Infrared sensors detect heat signatures emitted by people and animals. Passive infrared (PIR) sensors monitor changes in infrared radiation caused by movement. They are commonly used in motion detectors and alarm systems and are effective for detecting human presence in indoor environments.

Pressure

Pressure sensors detect weight or force applied to a surface such as a floor mat or pressure plate. When a person steps on the monitored surface, the sensor triggers an alarm. They are typically installed under carpets or at entry points to detect unauthorized access.

Microwave

Microwave sensors emit microwave pulses and measure the reflected signal. Movement within the detection field alters the reflection pattern and triggers an alert. Microwave sensors can cover large areas and penetrate non-metallic materials, making them more difficult to defeat than infrared sensors.

Ultrasonic

Ultrasonic sensors emit high-frequency sound waves and detect changes in the reflected pattern caused by movement. They are effective for monitoring motion in enclosed spaces and are commonly used in interior intrusion detection systems.
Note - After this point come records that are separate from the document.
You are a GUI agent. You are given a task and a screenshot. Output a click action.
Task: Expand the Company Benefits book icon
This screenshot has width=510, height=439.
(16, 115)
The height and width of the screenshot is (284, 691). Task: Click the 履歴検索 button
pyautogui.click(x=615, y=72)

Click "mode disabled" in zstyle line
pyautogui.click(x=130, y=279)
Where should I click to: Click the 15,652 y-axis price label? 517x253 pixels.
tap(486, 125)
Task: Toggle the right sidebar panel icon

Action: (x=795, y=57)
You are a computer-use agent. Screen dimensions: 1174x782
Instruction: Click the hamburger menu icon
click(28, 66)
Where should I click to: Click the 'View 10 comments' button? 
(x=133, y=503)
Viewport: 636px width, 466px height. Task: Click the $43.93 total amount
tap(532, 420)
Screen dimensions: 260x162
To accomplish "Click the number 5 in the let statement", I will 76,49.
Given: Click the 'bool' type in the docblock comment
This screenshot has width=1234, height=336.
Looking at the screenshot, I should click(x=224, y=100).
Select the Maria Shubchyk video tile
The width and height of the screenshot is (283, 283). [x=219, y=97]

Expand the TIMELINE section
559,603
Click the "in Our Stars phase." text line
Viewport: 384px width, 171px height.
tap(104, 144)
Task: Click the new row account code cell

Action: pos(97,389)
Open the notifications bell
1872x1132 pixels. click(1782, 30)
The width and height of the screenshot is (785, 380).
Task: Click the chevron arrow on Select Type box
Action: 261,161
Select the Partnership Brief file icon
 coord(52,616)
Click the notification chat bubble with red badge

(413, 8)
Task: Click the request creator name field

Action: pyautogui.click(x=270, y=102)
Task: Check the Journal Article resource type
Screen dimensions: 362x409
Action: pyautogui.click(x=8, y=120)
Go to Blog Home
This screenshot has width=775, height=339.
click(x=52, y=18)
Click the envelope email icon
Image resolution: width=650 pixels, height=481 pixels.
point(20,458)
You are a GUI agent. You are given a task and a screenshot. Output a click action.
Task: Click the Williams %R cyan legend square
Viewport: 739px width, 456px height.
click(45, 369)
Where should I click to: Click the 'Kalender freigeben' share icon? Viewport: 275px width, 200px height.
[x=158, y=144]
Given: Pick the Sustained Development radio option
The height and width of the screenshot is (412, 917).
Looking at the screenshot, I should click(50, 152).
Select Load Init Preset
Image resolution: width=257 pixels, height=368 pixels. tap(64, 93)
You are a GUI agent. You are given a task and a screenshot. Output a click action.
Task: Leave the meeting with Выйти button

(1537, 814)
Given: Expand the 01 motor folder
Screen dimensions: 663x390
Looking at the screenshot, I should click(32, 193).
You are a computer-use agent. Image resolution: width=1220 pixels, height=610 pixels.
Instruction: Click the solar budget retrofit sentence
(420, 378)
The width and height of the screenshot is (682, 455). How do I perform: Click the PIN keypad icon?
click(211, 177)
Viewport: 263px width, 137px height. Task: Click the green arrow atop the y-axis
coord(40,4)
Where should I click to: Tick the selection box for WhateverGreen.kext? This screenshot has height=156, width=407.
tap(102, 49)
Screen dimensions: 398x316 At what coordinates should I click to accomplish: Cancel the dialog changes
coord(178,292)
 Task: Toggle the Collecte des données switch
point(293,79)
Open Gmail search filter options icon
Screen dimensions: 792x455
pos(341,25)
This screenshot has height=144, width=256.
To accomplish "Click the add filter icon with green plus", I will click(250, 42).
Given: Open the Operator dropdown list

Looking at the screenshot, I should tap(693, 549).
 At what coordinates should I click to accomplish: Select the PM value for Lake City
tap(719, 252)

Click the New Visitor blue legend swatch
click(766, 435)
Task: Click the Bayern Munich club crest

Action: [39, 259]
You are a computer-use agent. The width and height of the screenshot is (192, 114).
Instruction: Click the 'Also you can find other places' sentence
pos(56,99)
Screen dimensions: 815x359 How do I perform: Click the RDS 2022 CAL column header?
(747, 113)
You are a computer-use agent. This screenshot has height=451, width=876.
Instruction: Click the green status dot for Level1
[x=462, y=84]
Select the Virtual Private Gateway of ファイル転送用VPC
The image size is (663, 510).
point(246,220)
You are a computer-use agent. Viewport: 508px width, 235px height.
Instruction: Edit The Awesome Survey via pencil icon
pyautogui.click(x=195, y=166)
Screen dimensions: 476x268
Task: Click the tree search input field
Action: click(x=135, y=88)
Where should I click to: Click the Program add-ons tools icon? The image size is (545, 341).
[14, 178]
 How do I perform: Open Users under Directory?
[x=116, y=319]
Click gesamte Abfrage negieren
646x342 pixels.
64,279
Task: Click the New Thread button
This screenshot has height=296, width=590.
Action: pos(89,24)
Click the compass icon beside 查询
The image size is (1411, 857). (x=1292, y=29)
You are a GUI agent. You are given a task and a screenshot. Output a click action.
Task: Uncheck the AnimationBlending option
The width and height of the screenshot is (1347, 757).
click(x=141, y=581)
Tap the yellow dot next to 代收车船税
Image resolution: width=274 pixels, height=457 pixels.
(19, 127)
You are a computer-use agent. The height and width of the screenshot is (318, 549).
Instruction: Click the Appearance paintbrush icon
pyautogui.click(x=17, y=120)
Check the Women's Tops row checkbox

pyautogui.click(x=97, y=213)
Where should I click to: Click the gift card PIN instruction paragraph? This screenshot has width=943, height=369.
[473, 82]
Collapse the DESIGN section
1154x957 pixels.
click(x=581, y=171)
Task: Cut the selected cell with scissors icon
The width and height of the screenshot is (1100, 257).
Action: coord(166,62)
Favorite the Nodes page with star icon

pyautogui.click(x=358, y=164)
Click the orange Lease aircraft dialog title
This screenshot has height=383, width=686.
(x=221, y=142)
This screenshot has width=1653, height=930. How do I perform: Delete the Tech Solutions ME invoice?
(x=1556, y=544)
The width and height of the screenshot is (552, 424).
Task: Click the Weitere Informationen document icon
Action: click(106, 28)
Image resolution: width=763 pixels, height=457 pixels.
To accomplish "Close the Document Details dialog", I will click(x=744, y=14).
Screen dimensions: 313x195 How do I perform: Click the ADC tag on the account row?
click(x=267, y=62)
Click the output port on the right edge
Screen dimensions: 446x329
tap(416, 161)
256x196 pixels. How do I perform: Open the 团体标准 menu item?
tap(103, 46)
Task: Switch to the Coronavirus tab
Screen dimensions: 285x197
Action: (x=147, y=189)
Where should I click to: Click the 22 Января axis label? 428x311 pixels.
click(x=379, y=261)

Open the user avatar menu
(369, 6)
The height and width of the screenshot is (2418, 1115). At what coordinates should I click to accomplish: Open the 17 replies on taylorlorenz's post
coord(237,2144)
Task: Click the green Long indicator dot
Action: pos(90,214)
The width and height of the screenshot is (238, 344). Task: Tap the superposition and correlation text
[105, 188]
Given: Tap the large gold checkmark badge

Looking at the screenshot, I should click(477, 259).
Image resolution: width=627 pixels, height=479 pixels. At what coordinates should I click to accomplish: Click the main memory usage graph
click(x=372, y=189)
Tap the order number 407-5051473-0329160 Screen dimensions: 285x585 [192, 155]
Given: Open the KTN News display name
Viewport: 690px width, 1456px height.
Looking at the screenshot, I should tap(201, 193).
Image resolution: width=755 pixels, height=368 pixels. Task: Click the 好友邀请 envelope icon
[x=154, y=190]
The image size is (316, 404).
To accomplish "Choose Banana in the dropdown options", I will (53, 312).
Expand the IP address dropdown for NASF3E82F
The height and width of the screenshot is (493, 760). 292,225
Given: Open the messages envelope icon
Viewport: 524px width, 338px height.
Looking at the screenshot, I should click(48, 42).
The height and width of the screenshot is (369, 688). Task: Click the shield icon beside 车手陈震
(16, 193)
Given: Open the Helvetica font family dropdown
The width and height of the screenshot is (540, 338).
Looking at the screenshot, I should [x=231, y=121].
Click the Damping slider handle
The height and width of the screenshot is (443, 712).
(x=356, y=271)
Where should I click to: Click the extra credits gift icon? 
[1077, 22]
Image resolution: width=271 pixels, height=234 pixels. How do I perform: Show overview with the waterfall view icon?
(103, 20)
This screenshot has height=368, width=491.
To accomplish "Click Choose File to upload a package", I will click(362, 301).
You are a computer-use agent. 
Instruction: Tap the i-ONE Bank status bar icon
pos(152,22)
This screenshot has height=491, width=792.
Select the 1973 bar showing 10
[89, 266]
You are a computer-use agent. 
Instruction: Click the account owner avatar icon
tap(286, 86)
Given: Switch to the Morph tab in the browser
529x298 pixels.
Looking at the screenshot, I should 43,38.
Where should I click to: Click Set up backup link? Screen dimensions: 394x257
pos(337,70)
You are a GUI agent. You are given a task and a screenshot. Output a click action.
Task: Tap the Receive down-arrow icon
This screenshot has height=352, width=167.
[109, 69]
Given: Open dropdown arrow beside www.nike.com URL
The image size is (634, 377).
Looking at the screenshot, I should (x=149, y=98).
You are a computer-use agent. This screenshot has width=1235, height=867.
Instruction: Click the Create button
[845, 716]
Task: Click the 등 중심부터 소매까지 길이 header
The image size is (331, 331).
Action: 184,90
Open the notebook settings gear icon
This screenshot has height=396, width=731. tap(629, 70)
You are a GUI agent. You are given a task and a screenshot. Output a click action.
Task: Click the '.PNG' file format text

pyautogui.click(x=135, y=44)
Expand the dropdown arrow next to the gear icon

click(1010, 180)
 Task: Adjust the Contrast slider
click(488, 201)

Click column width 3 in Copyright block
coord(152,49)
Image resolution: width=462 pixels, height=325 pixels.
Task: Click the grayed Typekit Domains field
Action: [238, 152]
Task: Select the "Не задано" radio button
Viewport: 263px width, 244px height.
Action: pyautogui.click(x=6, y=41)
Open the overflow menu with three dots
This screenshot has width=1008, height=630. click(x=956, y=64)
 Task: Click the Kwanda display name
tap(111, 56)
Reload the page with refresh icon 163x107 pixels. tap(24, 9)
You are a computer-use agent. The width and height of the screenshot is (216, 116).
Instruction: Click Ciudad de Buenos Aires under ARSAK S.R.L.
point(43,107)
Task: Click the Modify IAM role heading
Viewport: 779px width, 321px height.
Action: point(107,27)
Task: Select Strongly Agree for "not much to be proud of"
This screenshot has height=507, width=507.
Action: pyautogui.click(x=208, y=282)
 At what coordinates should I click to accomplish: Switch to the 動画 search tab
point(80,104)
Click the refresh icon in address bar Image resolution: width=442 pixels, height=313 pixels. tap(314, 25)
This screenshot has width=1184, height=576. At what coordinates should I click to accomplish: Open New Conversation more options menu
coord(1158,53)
Deception and disruption technology

Deception and disruption technology is a modern defensive approach that actively deceives and disrupts potential threats using digital decoys. Unlike passive defenses that simply block attacks, this dynamic method disorients attackers, exposes their techniques, and generates actionable threat intelligence without exposing real systems or data.

Honeypot

A honeypot is a decoy system configured to resemble a legitimate target. It attracts attackers by appearing to contain valuable resources, then records their activity without putting real systems at risk. Security teams analyze the recorded behavior to identify attack techniques, tools, and objectives. Honeypots also serve as an early warning system: any interaction with a honeypot indicates malicious activity, since legitimate users have no reason to access it.

Honeynet

A honeynet is a network of interconnected honeypots that simulates an entire organizational network environment. It includes decoy servers, workstations, and network devices arranged to resemble a realistic infrastructure. Because the honeynet contains no legitimate traffic, any activity within it is inherently suspicious. Honeynets engage attackers for longer periods than a single honeypot and gather more detailed intelligence about attacker behavior, lateral movement techniques, and persistence methods.

Honeyfile

A honeyfile is a decoy file placed within a real file system to detect unauthorized access. The file is named and positioned to appear valuable (for example, “passwords.xlsx” or “payroll_2025.xlsx”) but contains no real data. Any access to the honeyfile triggers an immediate alert, providing a clear indicator of compromise. Honeyfiles are effective for detecting both external attackers and malicious insiders.

Honeytoken

A honeytoken is a fake credential or piece of data embedded within real systems to detect theft and unauthorized use. When an attacker obtains and attempts to use the token, the system generates an alert revealing that credentials have been compromised. Honeytokens can take many forms, including fake API keys, fabricated database records, and planted username and password combinations in configuration files or code repositories.

Fake information

Fake information consists of deliberately false data seeded throughout systems to mislead attackers. If an attacker exfiltrates or acts on fake information, their actions become detectable and their intelligence is corrupted, reducing the effectiveness of further attacks. Fake information may include fabricated network topology maps, false user accounts, and fictitious customer records designed to appear genuine.

A DNS sinkhole is a form of fake information applied at the network level. When a device attempts to resolve a domain known to be malicious (such as a command-and-control server or phishing site), the DNS sinkhole returns a false IP address pointing to a controlled server instead of the real destination. This cuts off communication between infected devices and attacker infrastructure. The sinkhole server logs all requests, revealing which devices on the network are attempting to contact malicious domains—a clear indicator of compromise.